Henry Kissinger is back in the news thanks to Bernie Sanders, who went after Hillary Clinton at Thursday night’s debate for taking Kissinger’s advice. “I am proud to say that Henry Kissinger is not my friend,” Sanders said, to which Clinton replied: “I listen to a wide variety of voices that have expertise in various areas.” (I am not doing the full exchange justice. Click here for the debate transcript and search for “Kissinger.”)

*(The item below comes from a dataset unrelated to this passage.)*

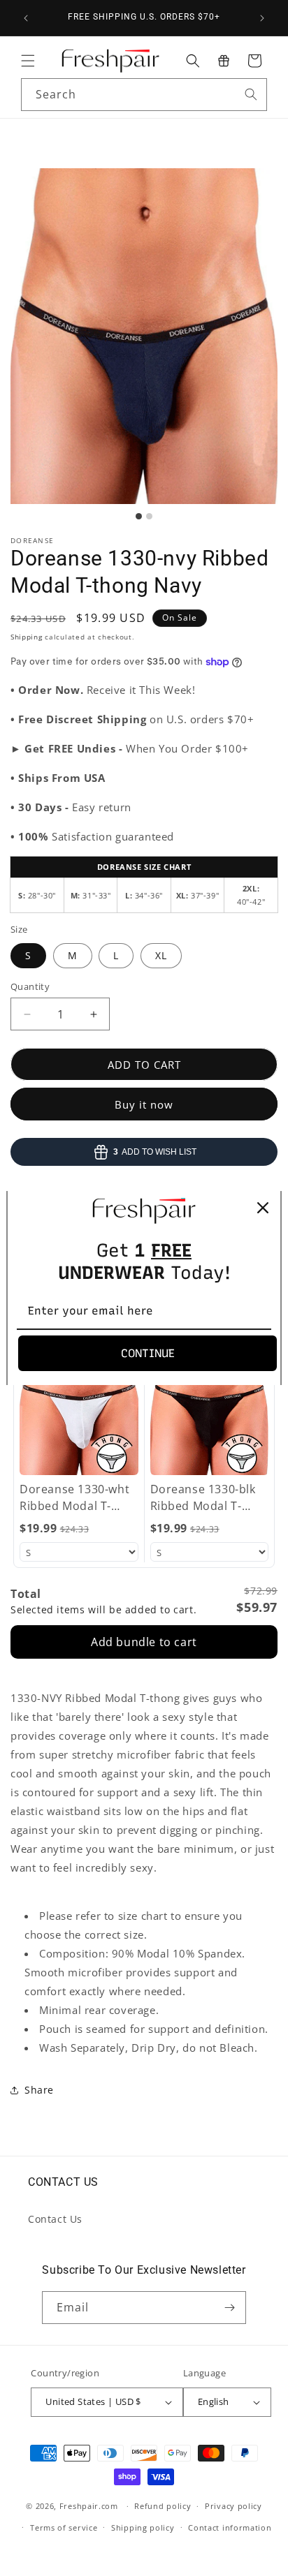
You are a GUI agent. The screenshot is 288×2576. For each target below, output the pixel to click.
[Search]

In following the debate on Twitter, I was surprised at the extent to which people seemed bemused that Sanders would bring up someone who hasn’t served in public office for 40 years. Yet Sanders’s critique certainly struck me as relevant. To this day, many observers refer to Kissinger as a war criminal for his actions as Richard Nixon’s national security adviser and secretary of state. And, frankly, the case against him is strong, particularly with regard to the Nixon administration’s secret war in Cambodia and its role in the overthrow and assassination of Chile’s elected socialist president, Salvador Allende.
In 2001 the late journalist Christopher Hitchens wrote a 40,000-word, two-part article for Harper’s that was later published as a book called The Trial of Henry Kissinger. I wrote about Hitchens’s polemic for The Boston Phoenix, summarizing Hitchens’s evidence in some detail and comparing it to what other Kissinger biographers had found. My conclusion: a bit simplistic but compelling nevertheless.
So how closely associated is Hillary Clinton with Henry Kissinger? Certainly there’s an element of guilt-by-association in Sanders’s accusation, which is his M.O. Count me as among those who are tired of Sanders’s constant insinuations that anyone who takes campaign contributions from Wall Street is by definition corrupt.
Still, this New York Times piece by Amy Chozick makes clear that Clinton didn’t just accidentally bump into Kissinger one night at Zumba class. Chozick points out that when Clinton reviewed Kissinger’s book World Order for The Washington Post, Clinton wrote: “Kissinger is a friend, and I relied on his counsel when I served as secretary of state.” Clinton continued: “He checked in with me regularly, sharing astute observations about foreign leaders and sending me written reports on his travels.”
I don’t think we have to worry that Clinton will be giving the 92-year-old Kissinger an office at the White House if she is elected president. Still, Sanders has identified not just a political problem for Clinton but a substantive one. She needs to address it.